To be eligible for LTD benefits, an applicant must meet the definition of disability as supplied by the Plan. The "Test of Disability" under the Plan states the following: "You will be deemed to be disabled on any day if you are not able to perform the material duties of your own occupation, for more than half a day, solely because of: disease or injury." (R. at 143.) The Plan defines material duties as duties that "are normally required for the performance of [one's] own occupation and cannot be reasonably: omitted or modified." (Id. at 152.)

Kuntz served as a senior claims processor. The administrative record reflects that, within its internal communications, ALIC described Kuntz's job as one that required her to "sit[] at desk on computer, processing claims." (R. at 362.) This is in sharp contrast to how Kuntz described her position in ALIC's "Work History and Education Questionnaire." There, Kuntz described the tasks and functions of her job as follows:

Process Aetna health insurance claims; assist other processors; answer claims questions from processors and customer service reps; assist other supervisors with their priority claims processing; maintain routed claims screen; maintain claims per hour and claims accuracy.

(R. at 502.) The administrative record does not provide the job description that ALIC and its independent peer reviewing physicians used in determining whether Kuntz could perform the material duties of her job. The work-related incidents present in the record, which describe a collective work environment, combined with the fact that Kuntz served as a senior claims processor (which suggests some collaborative, even if not supervisory, role with co-workers), demonstrate that Kuntz's duties fall more in line with her description than the marginal description provided in ALIC's internal file. Thus, that is the description I shall use in determining whether ALIC's denial of benefits was arbitrary and capricious. See Weinberger v. Reliance Standard Life Ins. Co., 54 F. App'x 553, 556 (3d Cir. 2002) (rejecting generic and minimalist job description used by plan administrator); Lundquist v. Cont'l Cas. Co., 394 F. Supp. 2d 1230, 1250-51 (C.D. Cal. 2005) (finding administrator minimized plaintiff's job functions and, therefore, decision to deny benefits was not entitled to deference).

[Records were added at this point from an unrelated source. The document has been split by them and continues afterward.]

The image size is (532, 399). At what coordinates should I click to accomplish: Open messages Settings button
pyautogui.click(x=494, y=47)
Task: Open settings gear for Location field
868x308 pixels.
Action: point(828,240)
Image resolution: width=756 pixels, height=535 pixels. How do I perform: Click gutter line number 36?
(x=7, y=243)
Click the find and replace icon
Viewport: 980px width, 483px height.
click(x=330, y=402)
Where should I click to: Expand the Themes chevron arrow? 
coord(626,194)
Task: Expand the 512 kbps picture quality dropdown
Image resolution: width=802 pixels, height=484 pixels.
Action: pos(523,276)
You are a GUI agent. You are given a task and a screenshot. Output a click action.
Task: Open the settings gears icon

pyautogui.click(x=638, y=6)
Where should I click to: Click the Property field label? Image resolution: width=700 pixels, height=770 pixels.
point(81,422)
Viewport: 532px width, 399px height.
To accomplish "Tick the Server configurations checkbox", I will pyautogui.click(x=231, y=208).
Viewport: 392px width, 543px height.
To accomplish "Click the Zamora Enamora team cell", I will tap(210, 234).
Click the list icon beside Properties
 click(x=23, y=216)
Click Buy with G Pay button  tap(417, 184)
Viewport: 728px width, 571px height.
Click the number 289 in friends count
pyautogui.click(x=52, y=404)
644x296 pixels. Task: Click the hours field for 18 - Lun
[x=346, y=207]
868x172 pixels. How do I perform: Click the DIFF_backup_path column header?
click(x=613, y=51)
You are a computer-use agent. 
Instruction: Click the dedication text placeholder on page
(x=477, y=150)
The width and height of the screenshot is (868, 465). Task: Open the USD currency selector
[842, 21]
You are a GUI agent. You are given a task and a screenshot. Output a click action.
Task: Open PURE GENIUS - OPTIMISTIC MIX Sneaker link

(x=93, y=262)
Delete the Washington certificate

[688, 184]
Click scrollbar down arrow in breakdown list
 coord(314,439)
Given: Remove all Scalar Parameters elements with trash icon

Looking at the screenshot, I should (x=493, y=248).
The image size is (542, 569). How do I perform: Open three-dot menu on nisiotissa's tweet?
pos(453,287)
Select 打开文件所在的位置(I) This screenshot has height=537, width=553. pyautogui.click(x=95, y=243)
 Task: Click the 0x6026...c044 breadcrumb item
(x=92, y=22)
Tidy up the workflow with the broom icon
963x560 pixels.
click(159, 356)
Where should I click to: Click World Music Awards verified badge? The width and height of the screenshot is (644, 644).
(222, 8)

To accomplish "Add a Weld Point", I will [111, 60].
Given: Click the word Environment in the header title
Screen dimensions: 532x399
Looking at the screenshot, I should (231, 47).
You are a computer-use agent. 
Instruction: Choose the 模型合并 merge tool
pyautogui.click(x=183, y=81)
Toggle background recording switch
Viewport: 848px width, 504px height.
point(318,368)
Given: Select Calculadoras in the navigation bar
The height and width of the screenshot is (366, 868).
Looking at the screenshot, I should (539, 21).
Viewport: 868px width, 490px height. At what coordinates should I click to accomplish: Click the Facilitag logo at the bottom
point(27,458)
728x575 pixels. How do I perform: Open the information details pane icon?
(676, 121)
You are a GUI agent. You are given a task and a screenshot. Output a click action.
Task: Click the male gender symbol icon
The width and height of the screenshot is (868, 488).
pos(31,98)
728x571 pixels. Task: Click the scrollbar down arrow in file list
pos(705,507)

On November 19, 2008, ALIC had in its possession the following information, upon which it denied Kuntz's claim for LTD benefits:

- Kuntz's Work History and Education Questionnaire, dated May 12, 2008 - Attending Physician Behavioral Health Statement ("APS") from Dr. John F. Mitchell, dated May 7, 2008 - John F. Mitchell and Rooth-Fogel progress notes dated January 11, 2008; February 1, 2008; March 5, 2008; March 17, 2008; March 27, 2008; April 3, 2008; April 10, 2008; April 15, 2008; April 17, 2008; April 24, 2008; April 29, 2008; May 5, 2008; May 6, 2008; May 13, 2008; and May 22, 2008

- Letter from Mitchell, dated June 3, 2008

- Initial evaluation from Mitchell, dated December 21, 2007 - Medication list from Mitchell dated December 21, 2007; February 1, 2008; March 5, 2008; March 27, 2008; April 15, 2008; and May 13, 2008

- Rooth-Fogel's June 18, 2008 response to Aetna's questionnaire

- Rooth-Fogel's letter to Aetna, dated July 17, 2008

- Kuntz's Daily Record of Dysfunctional Thought, dated June 8-July 5, 2008

- Kuntz's appeal letters, dated July 17, 2008, and July 22, 2008

- Kuntz's letter of clarification pending reconsideration, dated October 2, 2008

- Rooth-Fogel's letter to Aetna, dated September 23, 2008

- Mitchell's letter to Aetna, dated October 10, 2008

(R. at 576, 580-587.)

It appears ALIC's final denial of Kuntz's claim, which came on November 19, 2008, was

largely based on the recommendation of its independent peer physician consultant, Dr. Marcus J. Goldman. In his brief report, Goldman stated that psychiatric functional incapacity was not adequately supported by objective data. (Id. at 594.) To support his conclusion, he cites the lack of detailed MSEs, the lack of objective data in Mitchell and Rooth-Fogel's notes, and the absence of partial hospitalization or intensive outpatient care required for Kuntz. (Id. at 595.) Furthermore, he gives very little credit to Mitchell's and Rooth-Fogel's conclusions that due to Kuntz's mental impairments she is unable to work, because he states that the data are almost "exclusively subjective and self reported [sic]." (Id. at 594.)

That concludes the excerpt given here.